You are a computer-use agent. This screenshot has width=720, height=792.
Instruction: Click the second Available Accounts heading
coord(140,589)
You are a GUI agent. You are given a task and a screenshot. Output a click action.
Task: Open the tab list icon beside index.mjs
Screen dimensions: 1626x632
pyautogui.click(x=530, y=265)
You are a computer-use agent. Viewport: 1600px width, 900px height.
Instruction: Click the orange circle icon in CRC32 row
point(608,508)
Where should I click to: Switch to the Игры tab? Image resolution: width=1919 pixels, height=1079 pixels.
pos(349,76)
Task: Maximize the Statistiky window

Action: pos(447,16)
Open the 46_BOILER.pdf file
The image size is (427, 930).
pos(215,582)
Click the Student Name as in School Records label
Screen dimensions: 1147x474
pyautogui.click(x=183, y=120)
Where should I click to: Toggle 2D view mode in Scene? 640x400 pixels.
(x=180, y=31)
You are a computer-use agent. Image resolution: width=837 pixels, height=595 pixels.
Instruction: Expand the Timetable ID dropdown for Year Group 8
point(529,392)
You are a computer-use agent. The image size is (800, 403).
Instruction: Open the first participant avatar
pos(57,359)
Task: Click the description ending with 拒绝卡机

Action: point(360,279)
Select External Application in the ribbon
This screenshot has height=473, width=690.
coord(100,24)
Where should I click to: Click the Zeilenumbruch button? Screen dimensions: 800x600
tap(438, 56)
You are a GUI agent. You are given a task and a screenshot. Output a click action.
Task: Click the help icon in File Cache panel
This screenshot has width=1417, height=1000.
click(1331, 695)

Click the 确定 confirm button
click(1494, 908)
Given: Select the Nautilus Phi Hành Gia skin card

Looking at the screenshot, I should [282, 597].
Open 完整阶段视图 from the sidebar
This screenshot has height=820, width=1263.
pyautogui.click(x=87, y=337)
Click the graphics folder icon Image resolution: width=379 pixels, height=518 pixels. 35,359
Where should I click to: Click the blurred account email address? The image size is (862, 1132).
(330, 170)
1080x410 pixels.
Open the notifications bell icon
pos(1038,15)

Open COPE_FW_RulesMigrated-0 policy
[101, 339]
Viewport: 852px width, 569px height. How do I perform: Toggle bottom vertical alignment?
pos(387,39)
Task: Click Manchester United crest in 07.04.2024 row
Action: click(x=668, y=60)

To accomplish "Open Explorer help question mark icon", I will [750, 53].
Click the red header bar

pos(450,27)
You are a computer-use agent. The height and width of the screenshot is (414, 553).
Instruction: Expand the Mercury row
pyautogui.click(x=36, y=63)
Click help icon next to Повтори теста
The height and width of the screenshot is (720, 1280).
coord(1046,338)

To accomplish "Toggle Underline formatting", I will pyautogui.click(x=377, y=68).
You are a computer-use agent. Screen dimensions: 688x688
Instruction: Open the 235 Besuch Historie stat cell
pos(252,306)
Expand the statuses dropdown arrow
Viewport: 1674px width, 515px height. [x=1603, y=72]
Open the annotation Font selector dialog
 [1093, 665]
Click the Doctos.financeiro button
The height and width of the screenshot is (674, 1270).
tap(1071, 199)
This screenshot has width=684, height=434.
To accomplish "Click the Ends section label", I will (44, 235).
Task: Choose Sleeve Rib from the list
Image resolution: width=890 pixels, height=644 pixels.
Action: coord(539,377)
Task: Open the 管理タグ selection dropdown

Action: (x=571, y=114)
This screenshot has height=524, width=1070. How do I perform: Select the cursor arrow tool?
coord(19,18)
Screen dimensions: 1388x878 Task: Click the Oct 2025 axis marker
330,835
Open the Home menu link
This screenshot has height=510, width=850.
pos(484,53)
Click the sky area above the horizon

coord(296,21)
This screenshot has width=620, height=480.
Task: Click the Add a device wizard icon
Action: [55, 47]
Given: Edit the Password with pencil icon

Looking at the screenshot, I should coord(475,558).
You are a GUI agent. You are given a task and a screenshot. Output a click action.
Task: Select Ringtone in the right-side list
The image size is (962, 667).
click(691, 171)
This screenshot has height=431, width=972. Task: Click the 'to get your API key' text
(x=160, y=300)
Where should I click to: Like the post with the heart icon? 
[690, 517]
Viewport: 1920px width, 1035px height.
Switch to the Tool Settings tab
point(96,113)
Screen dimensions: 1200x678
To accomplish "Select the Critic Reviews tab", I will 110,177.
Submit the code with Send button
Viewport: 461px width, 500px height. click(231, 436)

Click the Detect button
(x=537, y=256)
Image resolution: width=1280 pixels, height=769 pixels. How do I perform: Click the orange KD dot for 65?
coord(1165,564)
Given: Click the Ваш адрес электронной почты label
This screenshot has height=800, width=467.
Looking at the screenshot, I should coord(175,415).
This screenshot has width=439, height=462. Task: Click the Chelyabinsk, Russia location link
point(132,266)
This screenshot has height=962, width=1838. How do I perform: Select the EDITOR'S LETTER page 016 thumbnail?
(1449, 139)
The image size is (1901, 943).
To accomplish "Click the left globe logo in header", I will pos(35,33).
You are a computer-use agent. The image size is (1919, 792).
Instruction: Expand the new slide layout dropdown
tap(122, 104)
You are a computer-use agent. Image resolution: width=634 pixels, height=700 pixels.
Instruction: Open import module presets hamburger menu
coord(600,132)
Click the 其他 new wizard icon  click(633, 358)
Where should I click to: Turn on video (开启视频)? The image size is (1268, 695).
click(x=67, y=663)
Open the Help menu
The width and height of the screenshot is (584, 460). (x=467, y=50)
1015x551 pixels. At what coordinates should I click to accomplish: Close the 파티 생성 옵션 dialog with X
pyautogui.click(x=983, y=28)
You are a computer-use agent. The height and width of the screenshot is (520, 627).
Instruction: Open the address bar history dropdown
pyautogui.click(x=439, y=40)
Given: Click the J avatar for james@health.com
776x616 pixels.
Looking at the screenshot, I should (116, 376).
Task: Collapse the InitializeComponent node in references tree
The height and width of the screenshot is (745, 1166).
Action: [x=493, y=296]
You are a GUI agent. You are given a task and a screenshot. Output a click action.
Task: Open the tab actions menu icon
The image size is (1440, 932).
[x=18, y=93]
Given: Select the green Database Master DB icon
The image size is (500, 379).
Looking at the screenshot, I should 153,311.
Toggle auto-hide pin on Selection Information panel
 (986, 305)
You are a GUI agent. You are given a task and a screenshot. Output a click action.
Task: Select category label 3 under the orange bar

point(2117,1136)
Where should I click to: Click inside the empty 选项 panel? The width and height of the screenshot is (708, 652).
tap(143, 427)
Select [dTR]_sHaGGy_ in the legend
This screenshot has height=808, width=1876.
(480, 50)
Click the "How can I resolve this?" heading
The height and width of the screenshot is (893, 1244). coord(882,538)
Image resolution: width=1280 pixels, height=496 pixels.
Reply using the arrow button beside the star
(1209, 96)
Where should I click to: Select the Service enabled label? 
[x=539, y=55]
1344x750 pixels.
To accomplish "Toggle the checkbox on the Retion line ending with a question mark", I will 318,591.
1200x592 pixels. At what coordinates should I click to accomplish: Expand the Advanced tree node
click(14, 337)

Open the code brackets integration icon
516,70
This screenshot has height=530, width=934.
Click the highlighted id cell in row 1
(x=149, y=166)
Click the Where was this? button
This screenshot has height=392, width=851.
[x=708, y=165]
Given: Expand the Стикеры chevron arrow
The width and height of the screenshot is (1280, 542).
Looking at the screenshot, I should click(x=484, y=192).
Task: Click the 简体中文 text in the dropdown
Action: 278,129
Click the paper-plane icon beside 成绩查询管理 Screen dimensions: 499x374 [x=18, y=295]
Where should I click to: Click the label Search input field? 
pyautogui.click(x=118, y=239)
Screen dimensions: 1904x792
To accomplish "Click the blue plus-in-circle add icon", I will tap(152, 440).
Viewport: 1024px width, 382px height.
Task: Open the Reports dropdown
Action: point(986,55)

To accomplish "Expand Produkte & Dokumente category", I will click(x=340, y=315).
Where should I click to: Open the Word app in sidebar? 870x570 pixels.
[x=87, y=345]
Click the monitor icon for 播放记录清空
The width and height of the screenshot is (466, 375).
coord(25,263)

**DESCRIPTION OF THE TASK**
Beginning at the first line above, repeat exactly until the line containing "Task: Open the tab list icon beside index.mjs", which is included.

**THE COMPLETED TASK**
You are a computer-use agent. This screenshot has width=720, height=792.
Instruction: Click the second Available Accounts heading
coord(140,589)
You are a GUI agent. You are given a task and a screenshot. Output a click action.
Task: Open the tab list icon beside index.mjs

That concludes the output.